For me the voice is not really a voice. It is an idea coming into my awareness. Sometimes the ideas I received were not to my liking. Sometimes, no ideas came. Bishop George Berkeley, after whom Berkeley in California is named, said, "The only thing which we ever experience are perceptions, thoughts, and feelings within our own minds."

However, not always do we find the answers we are seeking. Newton struggled lifelong but never did find solutions to problems such as transmutation of metals, finding the Philosopher's stone or discovering the secret of the universe from the Book of Revelations.

The answer to St. Paul, the apostle, for his prayer to remove the thorn in his flesh ( a stomach ailment) was "My grace is sufficient for thee." It is not what we ask, but what is good for us that is granted.

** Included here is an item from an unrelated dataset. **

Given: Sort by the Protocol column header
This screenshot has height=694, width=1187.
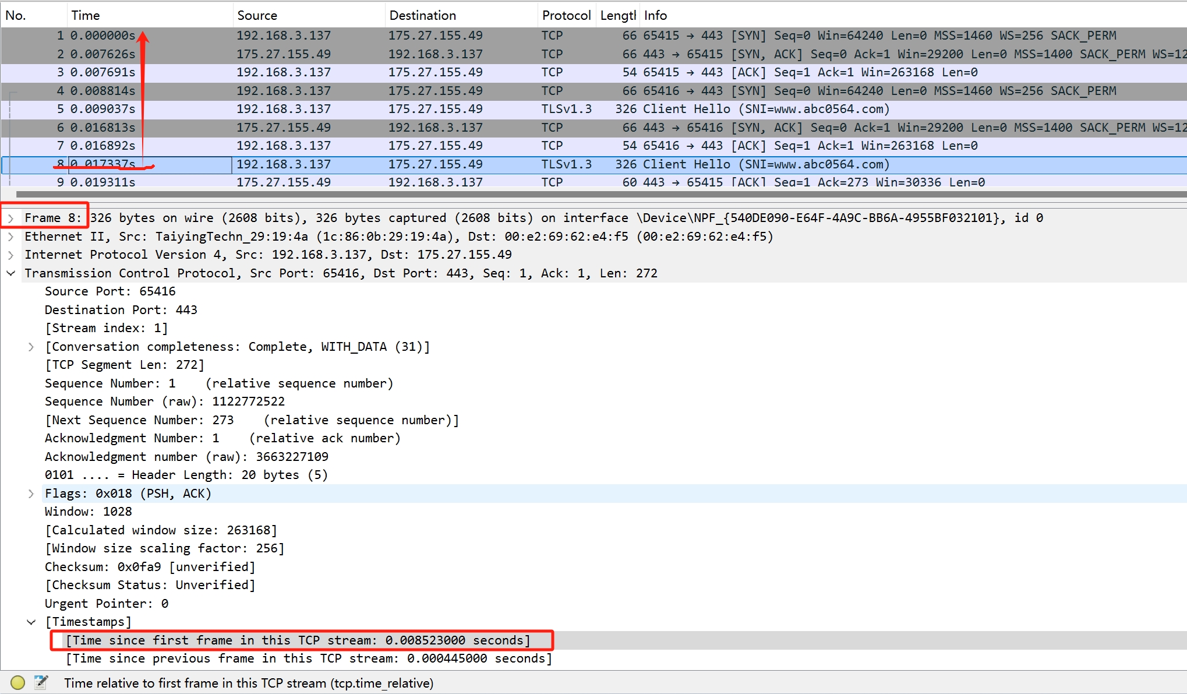Looking at the screenshot, I should point(566,16).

So, sometimes we have to accept these situations as they are. Though they may appear to be calamities at the moment, they turn out to be blessings after a few short years. This is what happened to me when my house burned down. I thought it was a great calamity. The house was underinsured. I could not understand why such a thing should happen to me. But I knew that nothing bad would happen to me. Therefore, it must be for my good and I said so openly. I went through the struggle of building a house, fighting city hall at every stage, and, when it was completed, I called the underwriter to come and insure my new house. He told me then, "Dr. Simon, when I came here to see the burned down house, I thought it was a great calamity. but now, I can see that it was a blessing as you said then. You have three beautiful apartments where one old house existed.

Things do not happen without hard work and persistence. The harder you work the luckier you get. So, follow the inner urging you receive at moments of introspection, persist to follow through, and work hard. This is your passport to success.